Overall, the V4000 made a fair impression on us. There are two main groups that this notebook will attract, and our conclusions for those two groups have come to different ends. People needing the high end performance with low levels of mobility should find this notebook attractive for the price. This also goes for those looking for a reasonably priced multimedia platform (the V4000 with BrightView). The catch is going to be that this is, after all, is a relatively inexpensive machine, and is not a top of the line multimedia notebook. Even with a BrightView screen, it isn't completely up to par with the glare-type displays found on the competitive models we have seen from some other companies.

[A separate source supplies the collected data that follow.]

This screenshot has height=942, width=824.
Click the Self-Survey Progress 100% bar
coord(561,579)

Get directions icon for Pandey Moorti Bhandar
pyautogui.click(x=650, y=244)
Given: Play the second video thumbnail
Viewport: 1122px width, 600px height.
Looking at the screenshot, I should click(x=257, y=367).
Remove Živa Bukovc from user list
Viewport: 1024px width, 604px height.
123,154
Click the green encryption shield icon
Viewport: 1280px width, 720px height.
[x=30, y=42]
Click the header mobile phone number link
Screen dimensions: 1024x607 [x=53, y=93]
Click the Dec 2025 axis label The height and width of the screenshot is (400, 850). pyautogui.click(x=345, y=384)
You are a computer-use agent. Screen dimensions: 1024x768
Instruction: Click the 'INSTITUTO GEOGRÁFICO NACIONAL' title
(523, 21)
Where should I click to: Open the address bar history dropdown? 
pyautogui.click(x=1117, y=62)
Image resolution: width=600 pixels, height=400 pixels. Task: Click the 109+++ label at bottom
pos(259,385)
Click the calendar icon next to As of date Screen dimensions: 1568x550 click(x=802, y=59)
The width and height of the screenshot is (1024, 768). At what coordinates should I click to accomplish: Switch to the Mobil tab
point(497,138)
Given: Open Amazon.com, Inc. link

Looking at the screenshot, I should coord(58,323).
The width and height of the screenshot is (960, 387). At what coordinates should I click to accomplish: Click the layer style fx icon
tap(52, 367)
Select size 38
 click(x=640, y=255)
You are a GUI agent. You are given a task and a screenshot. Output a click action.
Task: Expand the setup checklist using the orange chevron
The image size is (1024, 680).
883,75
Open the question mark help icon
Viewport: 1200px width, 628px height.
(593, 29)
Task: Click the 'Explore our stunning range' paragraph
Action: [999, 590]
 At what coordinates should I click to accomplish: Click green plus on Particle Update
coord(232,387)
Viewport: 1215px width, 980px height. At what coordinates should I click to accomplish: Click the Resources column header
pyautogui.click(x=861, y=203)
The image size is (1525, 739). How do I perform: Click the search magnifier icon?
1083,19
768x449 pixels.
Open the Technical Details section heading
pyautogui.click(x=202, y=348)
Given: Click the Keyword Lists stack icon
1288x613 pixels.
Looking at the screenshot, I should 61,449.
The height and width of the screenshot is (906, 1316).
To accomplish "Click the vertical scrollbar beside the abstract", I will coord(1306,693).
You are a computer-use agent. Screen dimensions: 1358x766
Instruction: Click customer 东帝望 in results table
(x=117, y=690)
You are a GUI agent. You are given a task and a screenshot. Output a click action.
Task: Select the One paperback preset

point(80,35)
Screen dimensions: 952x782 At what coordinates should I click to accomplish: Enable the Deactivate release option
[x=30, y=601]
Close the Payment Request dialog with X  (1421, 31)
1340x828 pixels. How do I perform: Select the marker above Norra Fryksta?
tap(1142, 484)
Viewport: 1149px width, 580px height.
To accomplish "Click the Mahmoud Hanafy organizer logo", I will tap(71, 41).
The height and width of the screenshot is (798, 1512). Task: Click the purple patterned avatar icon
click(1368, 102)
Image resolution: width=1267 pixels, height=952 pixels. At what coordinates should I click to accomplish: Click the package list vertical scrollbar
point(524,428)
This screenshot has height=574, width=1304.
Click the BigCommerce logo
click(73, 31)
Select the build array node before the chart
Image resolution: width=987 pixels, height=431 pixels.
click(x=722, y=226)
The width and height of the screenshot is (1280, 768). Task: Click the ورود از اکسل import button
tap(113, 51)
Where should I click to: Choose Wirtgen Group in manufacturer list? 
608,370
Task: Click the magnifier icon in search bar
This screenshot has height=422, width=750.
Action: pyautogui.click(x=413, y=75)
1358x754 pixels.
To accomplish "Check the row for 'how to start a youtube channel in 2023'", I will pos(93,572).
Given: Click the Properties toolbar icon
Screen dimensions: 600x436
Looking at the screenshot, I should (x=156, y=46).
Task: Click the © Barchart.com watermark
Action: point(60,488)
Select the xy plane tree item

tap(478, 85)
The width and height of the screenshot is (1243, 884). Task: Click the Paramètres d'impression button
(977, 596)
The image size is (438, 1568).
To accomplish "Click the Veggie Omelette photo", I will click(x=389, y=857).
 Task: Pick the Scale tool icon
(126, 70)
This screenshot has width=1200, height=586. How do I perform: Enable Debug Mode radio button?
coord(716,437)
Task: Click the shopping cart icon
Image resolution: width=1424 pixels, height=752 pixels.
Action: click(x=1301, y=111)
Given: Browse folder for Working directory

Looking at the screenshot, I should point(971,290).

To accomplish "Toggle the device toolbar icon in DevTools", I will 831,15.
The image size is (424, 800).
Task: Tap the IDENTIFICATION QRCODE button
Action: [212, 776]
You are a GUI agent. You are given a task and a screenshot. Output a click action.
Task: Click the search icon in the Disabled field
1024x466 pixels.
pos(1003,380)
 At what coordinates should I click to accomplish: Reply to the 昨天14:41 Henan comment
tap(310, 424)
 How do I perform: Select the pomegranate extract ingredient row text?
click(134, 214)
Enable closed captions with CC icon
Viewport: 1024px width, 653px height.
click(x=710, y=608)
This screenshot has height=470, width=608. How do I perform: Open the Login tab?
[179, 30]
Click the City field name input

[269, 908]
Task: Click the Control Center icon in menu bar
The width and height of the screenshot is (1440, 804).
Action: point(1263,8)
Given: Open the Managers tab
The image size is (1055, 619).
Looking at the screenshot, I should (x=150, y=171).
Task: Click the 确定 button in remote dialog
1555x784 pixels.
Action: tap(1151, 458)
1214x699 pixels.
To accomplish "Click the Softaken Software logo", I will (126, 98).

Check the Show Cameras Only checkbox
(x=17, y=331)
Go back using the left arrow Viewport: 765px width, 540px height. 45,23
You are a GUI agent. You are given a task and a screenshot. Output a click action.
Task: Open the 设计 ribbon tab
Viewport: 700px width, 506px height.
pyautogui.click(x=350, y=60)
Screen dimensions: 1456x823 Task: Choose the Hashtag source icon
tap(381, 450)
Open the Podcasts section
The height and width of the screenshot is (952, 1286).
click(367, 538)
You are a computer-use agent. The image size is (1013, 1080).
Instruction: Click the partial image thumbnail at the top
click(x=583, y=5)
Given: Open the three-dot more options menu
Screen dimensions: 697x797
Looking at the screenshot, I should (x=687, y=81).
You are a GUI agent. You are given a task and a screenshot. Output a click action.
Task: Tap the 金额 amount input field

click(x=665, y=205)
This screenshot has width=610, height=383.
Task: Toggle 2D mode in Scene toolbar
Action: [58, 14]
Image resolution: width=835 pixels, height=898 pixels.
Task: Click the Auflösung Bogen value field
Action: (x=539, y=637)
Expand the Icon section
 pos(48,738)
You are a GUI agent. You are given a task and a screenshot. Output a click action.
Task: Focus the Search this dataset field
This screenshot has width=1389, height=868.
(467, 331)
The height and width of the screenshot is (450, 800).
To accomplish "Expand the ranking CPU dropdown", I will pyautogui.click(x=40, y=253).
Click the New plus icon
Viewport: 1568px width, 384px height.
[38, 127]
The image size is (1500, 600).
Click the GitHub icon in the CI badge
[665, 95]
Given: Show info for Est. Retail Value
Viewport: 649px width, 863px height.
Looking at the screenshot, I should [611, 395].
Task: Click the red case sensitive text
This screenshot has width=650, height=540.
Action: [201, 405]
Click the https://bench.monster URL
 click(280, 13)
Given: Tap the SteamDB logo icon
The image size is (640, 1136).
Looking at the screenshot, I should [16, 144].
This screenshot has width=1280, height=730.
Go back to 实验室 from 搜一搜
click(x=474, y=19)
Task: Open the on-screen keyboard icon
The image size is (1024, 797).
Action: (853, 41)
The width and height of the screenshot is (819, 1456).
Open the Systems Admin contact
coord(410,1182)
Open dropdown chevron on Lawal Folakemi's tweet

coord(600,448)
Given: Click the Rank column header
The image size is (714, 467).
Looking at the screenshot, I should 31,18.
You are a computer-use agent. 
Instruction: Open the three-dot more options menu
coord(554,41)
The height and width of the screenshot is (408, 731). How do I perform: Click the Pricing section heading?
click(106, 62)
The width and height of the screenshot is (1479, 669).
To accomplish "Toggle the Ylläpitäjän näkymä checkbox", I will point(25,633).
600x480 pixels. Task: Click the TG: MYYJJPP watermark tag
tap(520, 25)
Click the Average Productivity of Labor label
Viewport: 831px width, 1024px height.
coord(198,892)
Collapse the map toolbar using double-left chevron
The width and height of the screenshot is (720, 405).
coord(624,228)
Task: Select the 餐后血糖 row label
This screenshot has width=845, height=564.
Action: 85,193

While it is not a best-of-class multimedia platform per say, the general users who watch the occasional movie will probably be content with the V4000. Those that are more avid movie watchers, and can perceive the ever so slight differences between an awesome display and a so-so display, might notice a difference in those specific bright or dreary scenes. For the moment, if you are planning to mainly use the V4000 for e-mail, word processing, and just occasional movie watching, we recommend going without the BrightView option. Take up BrightView if you are planning to watch movies, video files, and the like more often than not.
You might have already noticed that we have been testing the V4000 with a 2.0GHz Pentium-M, which is not currently offered by Compaq. We are told this will be changed as of June 8, for those looking to go with the highest end of the processing spectrum.
In order for HP/Compaq to improve upon the V4000 we'd recommend they make a few changes. For one, if they want to keep the distinct clam shell design, the hinge needs to be redesigned so that it doesn't protrude from the backside of the notebook, as its current position fully exposes it to damage upon impact. Second, we's like to see a brighter display so that the weaknesses of glare-type displays are avoided. Third, we'd like to see a revision of the V4000 to implement DDR2 memory. The current choice of DDR actually limits synchronous bus bandwidth. This is a limitation for those looking to the V4000 as a quasi-mobile performance notebook. Fourth, we'd recommend a different material be used in the construction of the touchpad. After a few months of use, you will actually feel the problem we noted earlier in our review.
On a related note, we noticed an abnormality when it comes to watching DVD movies. We are uncertain of the root cause at this time, but it seemed that some on-screen objects, like faces for example, seemed to suffer from sawtooth artifacts (aka feathering/comb filtering). When you encounter bright movie scenes, there seems to be vertical pixelation, that's quite noticeable as seen in the screenshot above. This could be an offshoot of the quality of the display panel, because we have not seen this issue occur with other multimedia notebooks.
When it comes to purchasing this notebook, we need to mention a fluke we discovered along with the help of one of HP's technicalrepresentativess. It seems that the shopping.hp.com site has a bit of an error. There are two choices in the graphics card section on the V4000 configuration page: "Intel Graphics Media Accelerator 900" or "Intel Graphics Media Accelerator 900 - Pentium." The difference is that one uses the 915GML (saves you $25) and the other the 915GM, respectively. Since all V4000s use a 915GM platform, the error is that the 915GML is not being used in any design skew of the V4000. This is an important note as the integrated graphics core for both chipsets are not the same (compare chipsets). The 915GML runs at a lower speed. Apparently, there is much more to this as the "Intel Graphics Media Accelerator 900 - Pentium" option (uses 915GM) also provides the Expansion 2 port, mini IEEE1394 Firewire port, 6-in-1 card reader, and 2 additional USB 2.0/1.1 ports. Because both options use the same chipset, we are uncertain if all V4000s come with these "additional" ports. It could be that the lower end option just leaves these out. It's also possible that they all have the same specifications, and these "additional" ports are standard, which would mean that HP is leaving you a loophole to save 25 bucks. We will keep you updated as information comes in.
In the end, we would like to see Compaq make some improvements to the V4000 platform, perhaps we will see some of them implemented down the road. For its price range ($1100 - $1300), however, the V4000 is a very good buy. In the end, we are giving the V4000 a 7.5 on the Heat Meter.